By mapping what is happening in literal neural networks as people play the standard economic games used to discover how subjects make choices, the researchers can analyze objective measurements instead of relying on subjective reports. But it can be difficult to sort out good hypotheses from spurious ones without the help of AI. “What machine learning is really good at is taking a lot of possible predictor variables and winnowing down the ones that really are solid to make good predictions,” Camerer says.

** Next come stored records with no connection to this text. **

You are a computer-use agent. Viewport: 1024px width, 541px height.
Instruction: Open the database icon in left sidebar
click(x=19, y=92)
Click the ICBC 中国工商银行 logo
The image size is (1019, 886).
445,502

Recently, Camerer and his team created a machine learning algorithm to see if they could tell how long it might take someone to develop a habit of going to the gym or for a health care worker to get in the habit of handwashing. Although they found there was no magic number, they discovered that gym attendance took about six months to become habitual whereas handwashing took only about six weeks. The algorithm sorted out which variables were important: Most months had no predictive value for someone going to the gym, although there was a decrease in December and an increase in January. But the day of the week did, with Monday and Tuesday being the likeliest days. The best predictor was how many days had elapsed since someone had gone to the gym.

What Comes Next?

While Caltech scientists recognize the promise of AI in reshaping how they do their research—and the questions they are able to answer—they caution the public about assuming that they are simply turning over their labs to a computer. To take full advantage of the promise of AI, Nelson says, requires researchers and students who are willing and able to explore what works and, more importantly, what does not. “There’s a lot of problem-solving and technical skills that go into what we do,” he says. “It’s very physical.”

Arnold adds that a primary benefit of AI is that it allows researchers the freedom to explore and imagine. It then provides support to fill in the more data-driven details. “It’s a new tool that makes much of our work easier,” Arnold says, “and I hope in the future will make it very straightforward to design these new catalysts that evolution hasn’t cared about but would be useful to us.”